[start Records for the task]

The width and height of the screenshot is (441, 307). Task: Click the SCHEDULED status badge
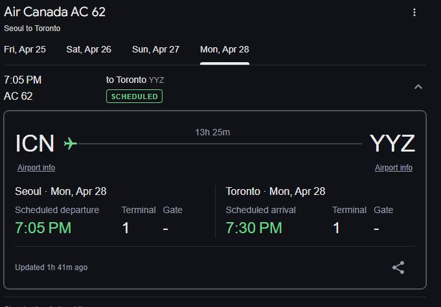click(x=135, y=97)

[end Records for the task]
[start Records for the task]

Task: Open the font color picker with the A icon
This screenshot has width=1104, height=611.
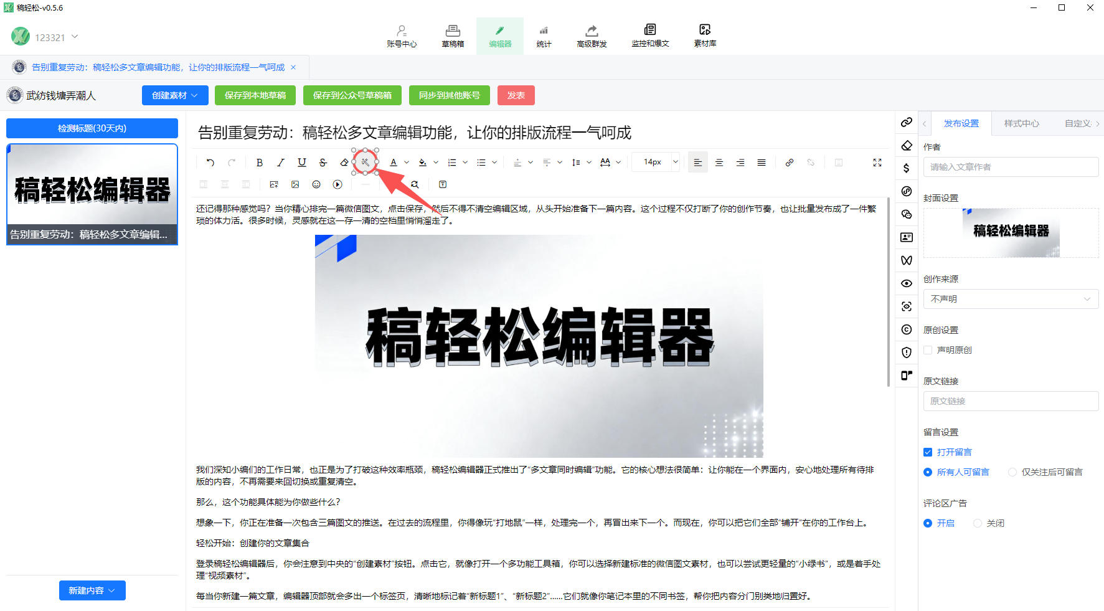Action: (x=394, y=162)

[end Records for the task]

** Written task **
Rewrite the part that opens with the line containing "The width and" and closes with the line containing "click(x=135, y=97)", replacing "status badge" with "status label" and changing nothing else. Leave the pictures out.

** Task result **
The width and height of the screenshot is (441, 307). Task: Click the SCHEDULED status label
click(x=135, y=97)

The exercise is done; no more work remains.